Tomar la opción de la guerra, de la que por cierto alguna gente habla y escribe con demasiada ligereza, básicamente hubiera destruido todo contexto de paz en la región que, paradójicamente, debe agradecernos no haber tomado ese derrotero y debería respaldar que tal acción, decidida soberanamente por el Alto Mando Político de la Revolución Bolivariana, siga dando resultados positivos. De lo contrario la región tendría momentos mucho peores a los de su peor época contemporánea.
A lo interno de nuestra patria, el debate de altura y procesar cualquier reclamo o rechazo debe ser el sello político de estos tiempos, sobre todo con las bases de un Proyecto Histórico Bolivariano que se reivindica antimperialista, porque esa es la génesis, el ADN de esta Nación que apenas tiene 216 años, por mucho que le duela a los salivantes amantes de un falso «estado 51».

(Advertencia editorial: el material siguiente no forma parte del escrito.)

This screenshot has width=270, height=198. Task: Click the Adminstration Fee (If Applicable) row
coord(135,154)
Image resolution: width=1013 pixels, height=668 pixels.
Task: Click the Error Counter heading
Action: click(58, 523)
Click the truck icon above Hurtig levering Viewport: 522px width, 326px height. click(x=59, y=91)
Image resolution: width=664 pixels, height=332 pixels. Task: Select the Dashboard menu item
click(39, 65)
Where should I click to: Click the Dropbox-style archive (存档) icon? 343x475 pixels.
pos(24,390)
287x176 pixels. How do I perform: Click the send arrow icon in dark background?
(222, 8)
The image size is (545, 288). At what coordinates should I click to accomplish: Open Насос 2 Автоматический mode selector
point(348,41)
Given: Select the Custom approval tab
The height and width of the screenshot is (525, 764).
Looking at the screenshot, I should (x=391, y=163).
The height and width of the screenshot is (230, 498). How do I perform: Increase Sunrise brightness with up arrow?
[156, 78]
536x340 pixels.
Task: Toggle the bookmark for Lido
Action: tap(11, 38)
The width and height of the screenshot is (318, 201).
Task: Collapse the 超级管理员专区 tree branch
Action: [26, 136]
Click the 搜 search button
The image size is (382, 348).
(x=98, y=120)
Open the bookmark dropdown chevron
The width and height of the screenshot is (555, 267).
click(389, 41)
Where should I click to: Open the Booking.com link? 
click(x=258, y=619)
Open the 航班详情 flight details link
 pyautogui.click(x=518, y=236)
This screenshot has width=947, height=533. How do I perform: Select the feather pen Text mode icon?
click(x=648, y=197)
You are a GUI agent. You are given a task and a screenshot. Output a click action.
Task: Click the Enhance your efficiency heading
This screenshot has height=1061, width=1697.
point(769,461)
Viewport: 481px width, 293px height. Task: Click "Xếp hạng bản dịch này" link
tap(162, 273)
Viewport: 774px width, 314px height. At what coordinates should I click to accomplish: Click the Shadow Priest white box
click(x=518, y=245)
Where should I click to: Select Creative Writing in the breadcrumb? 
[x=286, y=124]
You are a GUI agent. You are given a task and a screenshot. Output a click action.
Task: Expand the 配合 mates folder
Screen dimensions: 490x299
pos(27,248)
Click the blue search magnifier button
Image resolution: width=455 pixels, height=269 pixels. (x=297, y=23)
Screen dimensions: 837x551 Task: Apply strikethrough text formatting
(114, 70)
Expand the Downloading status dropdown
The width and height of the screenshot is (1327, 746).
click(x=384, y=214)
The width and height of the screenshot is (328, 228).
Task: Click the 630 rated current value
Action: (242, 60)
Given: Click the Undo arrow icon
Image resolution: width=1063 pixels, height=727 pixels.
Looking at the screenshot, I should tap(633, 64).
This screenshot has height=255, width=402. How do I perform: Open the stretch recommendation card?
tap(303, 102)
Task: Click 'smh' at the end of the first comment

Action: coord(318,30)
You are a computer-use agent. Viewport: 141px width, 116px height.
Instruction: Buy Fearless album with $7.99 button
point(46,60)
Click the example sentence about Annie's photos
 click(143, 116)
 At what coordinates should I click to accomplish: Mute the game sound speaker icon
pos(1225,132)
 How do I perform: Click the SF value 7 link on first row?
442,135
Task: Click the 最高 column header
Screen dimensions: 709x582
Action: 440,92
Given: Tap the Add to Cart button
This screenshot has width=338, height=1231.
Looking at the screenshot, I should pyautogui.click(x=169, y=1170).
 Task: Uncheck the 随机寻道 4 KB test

Pero hay que advertir que ese debate no puede aceptarse desde el ataque infundado y las falsedades con las cuales se cansaron de atacar a Hugo Chávez, a Nicolás Maduro Moros, y hoy se pretende atacar a Delcy Rodríguez, planteando falsos argumentos barnizados de academia y menos aún posturas totalmente irracionales presentadas como legítimas y representativas del sentimiento de más de treinta millones de venezolanos y venezolanas, cuyas principales preocupaciones están asociadas a lo económico de su vida cotidiana y a lo social, no a los asuntos del país político.
La racionalidad y la calma nos permitirán mantener la unidad y evitar la anarquía, en un momento tan desafiante como el actual.
Ya el tiempo y su inexorable tránsito pondrá las cosas en su lugar.